On 19.04.2023 22:46, Andrew Cooper wrote:
> On 19/04/2023 11:46 am, Jan Beulich wrote:
>> We don't need to invalidate caches here; all we're after is that earlier
>> writes have made it to main memory (and aiui even that just in case).
>>
>> Signed-off-by: Jan Beulich <jbeul...@suse.com>
>> ---
>> This, aiui, being an analogue to uses of iommu_sync_cache() (just not
>> range restricted), I wonder whether it shouldn't be conditional upon
>> iommu_non_coherent. Then again I'm vaguely under the impression that
>> we had been here before, possibly even as far as questioning the need
>> for this call altogether.
> 
> I'd far rather we fix it property than continue to massage around the
> sides of known-broken logic.

I agree in principle, but you're not asking that I actually amend this
single-line change with all the work you outline, are you? To be quite
honest, what you ask for really is something the VT-d maintainer(s)
(i.e.

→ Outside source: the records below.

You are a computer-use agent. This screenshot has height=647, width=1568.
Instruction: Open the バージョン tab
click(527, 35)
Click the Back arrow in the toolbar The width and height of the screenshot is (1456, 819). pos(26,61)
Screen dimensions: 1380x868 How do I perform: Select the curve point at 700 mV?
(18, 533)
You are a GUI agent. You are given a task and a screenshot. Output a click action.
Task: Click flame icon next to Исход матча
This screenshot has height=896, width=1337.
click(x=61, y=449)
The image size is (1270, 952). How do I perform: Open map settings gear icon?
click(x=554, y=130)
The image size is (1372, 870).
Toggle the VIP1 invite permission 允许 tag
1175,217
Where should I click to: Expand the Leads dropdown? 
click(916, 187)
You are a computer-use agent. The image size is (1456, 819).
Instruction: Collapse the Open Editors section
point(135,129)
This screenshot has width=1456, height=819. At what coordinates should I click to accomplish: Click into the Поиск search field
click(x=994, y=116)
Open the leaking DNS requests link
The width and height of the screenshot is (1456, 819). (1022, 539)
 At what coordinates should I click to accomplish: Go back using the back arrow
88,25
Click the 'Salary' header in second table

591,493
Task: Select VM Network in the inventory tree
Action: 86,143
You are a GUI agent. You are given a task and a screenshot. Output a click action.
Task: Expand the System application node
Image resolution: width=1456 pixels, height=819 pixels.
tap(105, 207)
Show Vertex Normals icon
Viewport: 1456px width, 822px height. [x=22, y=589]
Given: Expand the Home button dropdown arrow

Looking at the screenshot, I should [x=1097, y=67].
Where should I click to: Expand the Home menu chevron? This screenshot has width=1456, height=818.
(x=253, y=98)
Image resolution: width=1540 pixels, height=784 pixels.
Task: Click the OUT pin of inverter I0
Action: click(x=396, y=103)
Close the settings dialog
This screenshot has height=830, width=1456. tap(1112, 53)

Kevin as it presently stands) ought to be doing (or really have
done long ago) ...

Jan

> Coherency, or not, of the memory accesses of an IOMMU is a per-IOMMU
> property, not a system-wide property.  What the iommu_non_coherent
> global boolean currently does for us is enforce cache maintenance on all
> IOMMUs, even the coherent ones, when any single IOMMU in the system is
> non-coherent.
> 
> Inside the IOMMU driver, cache maintenance should depend on iommu->ecap
> alone, disregarding anything else.  This will improve the performance on
> any system with mixed coherent and non-coherent IOMMUs, without any
> other behavioural impact.
> 
> The complication comes in in p2m-ept when we're sharing EPT and IOMMU
> pagetables, because the EPT can be accessed by more than one IOMMU if
> the guest has devices behind different IOMMUs.
> 
> But we know the devices assigned to the domain.  They're almost always
> static for the lifetime of the domain, and generally single device only,
> so there may be value in considering a per-domain "I've got a
> non-coherent IOMMU" flag, because we absolutely don't want to be walking
> the list of attached IOMMUs on each EPT update.
> 
> 
> But...
> 
> SandyBridge era systems are the only ones I'm aware of where the IOMMUs
> advertise themselves as non-coherent.  And on that generation we quirk
> the superpage capability off anyway, meaning they are ineligible for
> HAP-PT sharing anyway.
> 
> And if we are doing HAP-PT sharing, the cache maintenance for regular
> EPT updates will be crippling for CPU performance, especially as the
> software bit updates are not relevant to the IOMMU anyway.
> 
> A better option would be to simply disallow HAP-PT sharing when there's
> a non-coherent IOMMU in the system, or (slightly more fine grained) to
> disallow adding a device behind a non-coherent IOMMU to a domain using
> HAP-PT sharing (as there's a disable now anyway).
> 
> Either will reduce the complexity of Xen's code without any loss of
> functionality in real systems AFAICT.